Born in Winnipeg, Manitoba, Waters enlisted in the Canadian Army in 1941, and chose to remain in the military after the war. He rose steadily through the ranks, and ended his career as a Lieutenant-General and Commander of the Canadian Forces Mobile Command (1973-75). In 1975, he joined Mannix organization at Calgary, becoming president of Loram Group, a subsidiary of the parent company. He was a co-founder of the Bowfort Group of Companies, which engage in farming, real estate and investment operations throughout Western Canada. He held a variety of executive positions until his retirement from business in 1989.
Stan Waters was also keenly interested in Canadian politics. In 1987, Waters became a founding member of Preston Manning's Reform Party of Canada. While Waters did not choose to participate as a Reform Party candidate in the federal election of 1988, he was seen as one of the party's most popular early spokesmen and policy communicators, speaking at numerous party rallies and events from 1987 to 1991.
In 1989, under strain from the troubling and complex wrangling surrounding the Meech Lake Accord and constitutional amendment talks, Alberta Premier Don Getty called for a Senate election. Stan Waters came forward as the Reform Party candidate for the open Alberta Senate seat.

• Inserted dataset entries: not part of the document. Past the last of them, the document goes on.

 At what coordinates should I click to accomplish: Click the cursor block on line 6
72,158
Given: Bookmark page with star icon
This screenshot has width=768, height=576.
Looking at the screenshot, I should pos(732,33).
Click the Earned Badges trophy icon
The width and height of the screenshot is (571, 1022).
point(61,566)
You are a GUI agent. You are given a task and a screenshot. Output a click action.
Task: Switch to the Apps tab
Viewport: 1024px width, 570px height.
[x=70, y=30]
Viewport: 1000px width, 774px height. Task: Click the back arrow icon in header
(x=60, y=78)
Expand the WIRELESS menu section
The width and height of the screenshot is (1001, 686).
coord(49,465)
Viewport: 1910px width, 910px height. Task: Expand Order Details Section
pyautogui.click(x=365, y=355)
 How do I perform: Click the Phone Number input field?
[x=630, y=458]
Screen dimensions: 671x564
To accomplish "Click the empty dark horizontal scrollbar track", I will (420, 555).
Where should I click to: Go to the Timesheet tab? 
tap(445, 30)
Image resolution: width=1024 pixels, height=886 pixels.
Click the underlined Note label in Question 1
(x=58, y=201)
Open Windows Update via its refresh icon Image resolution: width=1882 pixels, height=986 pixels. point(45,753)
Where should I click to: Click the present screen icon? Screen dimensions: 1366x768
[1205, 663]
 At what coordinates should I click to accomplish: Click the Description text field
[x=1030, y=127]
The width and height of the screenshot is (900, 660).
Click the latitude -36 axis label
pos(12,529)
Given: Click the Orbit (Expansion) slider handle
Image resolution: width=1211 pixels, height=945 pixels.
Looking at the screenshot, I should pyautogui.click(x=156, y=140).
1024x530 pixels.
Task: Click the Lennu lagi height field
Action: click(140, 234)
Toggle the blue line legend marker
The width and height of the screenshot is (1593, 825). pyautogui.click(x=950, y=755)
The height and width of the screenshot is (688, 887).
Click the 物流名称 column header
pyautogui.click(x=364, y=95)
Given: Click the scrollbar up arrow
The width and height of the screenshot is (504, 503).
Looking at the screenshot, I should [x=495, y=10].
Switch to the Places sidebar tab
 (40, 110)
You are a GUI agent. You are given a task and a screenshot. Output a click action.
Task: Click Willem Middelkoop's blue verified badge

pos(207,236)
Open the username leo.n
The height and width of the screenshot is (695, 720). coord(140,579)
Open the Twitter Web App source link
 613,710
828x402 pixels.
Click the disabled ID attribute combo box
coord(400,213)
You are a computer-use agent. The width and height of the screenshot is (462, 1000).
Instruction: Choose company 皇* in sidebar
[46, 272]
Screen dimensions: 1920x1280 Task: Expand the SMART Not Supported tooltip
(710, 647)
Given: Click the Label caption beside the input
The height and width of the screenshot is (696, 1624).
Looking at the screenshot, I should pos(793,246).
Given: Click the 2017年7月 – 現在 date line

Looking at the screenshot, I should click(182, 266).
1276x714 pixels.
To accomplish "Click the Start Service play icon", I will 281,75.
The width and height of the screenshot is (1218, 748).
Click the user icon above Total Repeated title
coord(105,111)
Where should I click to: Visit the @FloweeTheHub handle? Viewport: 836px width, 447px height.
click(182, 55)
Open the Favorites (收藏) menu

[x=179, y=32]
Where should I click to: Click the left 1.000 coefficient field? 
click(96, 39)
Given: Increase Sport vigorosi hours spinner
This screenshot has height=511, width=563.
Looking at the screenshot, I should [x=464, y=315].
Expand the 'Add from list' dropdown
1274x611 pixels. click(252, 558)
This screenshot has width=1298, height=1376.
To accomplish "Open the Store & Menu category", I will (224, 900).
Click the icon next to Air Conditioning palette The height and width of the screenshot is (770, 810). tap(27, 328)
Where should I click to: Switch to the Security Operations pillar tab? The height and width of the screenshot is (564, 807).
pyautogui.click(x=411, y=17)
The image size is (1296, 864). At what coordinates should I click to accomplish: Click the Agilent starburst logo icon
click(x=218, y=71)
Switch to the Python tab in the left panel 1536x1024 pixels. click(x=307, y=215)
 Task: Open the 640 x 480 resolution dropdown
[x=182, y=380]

On October 16, 1989, he received 41.7% of the more than 620,000 votes cast by Albertans in his bid to go to Ottawa as the first elected Senator in the country's history. He represented the senate division of Alberta. Pressured by Getty and Reform, with Deborah Grey promising that if "we don't get this seat, we'll get 10 in the next election", Prime Minister Brian Mulroney agreed to appoint Waters to the Canadian Senate.
On June 11, 1990, Stan Waters was sworn in as Canada's first democratically elected Senator. He was also the first and only representative of the Reform Party in the Upper House. During his year-long tenure as a Senator, Waters spoke for Western Canadian and conservative values. He pushed for an end to official bilingualism, urged health care reform, opposed federal funding grants to artists and fervently pushed the Mulroney Government to adopt a "Triple-E Senate" (Elected, Effective and Equal) during the constitutional debates of 1990-91.
In September 1991, Waters died. When the federal Liberal Party was returned to power in the 1993 election under party leader Jean Chrétien, Senate reform was all but abandoned. Chrétien and his successor, Paul Martin, did not appoint to the Senate candidates elected by Albertans in 1998 and 2004, citing the fact that the elections are outside of jurisdiction.